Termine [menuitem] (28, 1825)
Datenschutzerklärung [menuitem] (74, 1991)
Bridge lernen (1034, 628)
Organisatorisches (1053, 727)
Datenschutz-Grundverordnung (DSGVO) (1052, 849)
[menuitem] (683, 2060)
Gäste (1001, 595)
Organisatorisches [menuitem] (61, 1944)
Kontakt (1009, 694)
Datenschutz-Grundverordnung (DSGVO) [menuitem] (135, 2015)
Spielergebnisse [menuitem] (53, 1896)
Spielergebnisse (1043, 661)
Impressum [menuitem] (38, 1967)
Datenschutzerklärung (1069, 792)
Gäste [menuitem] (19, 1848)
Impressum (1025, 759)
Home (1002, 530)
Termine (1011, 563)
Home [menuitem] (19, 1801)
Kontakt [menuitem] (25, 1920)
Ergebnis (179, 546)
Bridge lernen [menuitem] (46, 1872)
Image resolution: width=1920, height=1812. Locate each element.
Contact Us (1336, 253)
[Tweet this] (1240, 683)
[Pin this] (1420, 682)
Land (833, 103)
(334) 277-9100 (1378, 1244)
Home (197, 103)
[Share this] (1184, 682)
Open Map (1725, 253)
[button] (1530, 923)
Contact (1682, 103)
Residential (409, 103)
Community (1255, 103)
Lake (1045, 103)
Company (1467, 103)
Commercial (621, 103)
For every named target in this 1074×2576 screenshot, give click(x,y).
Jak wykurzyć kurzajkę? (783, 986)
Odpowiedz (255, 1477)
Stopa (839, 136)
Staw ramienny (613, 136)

════════════════════

* TASK PROMPT
Please repeat each line from the one with "[Pin this] (1420, 682)" through the last line of the data above, and add nothing.

* RESULT OF THE EXERCISE
[Pin this] (1420, 682)
Land (833, 103)
(334) 277-9100 (1378, 1244)
Home (197, 103)
[Share this] (1184, 682)
Open Map (1725, 253)
[button] (1530, 923)
Contact (1682, 103)
Residential (409, 103)
Community (1255, 103)
Lake (1045, 103)
Company (1467, 103)
Commercial (621, 103)
For every named target in this 1074×2576 screenshot, give click(x,y).
Jak wykurzyć kurzajkę? (783, 986)
Odpowiedz (255, 1477)
Stopa (839, 136)
Staw ramienny (613, 136)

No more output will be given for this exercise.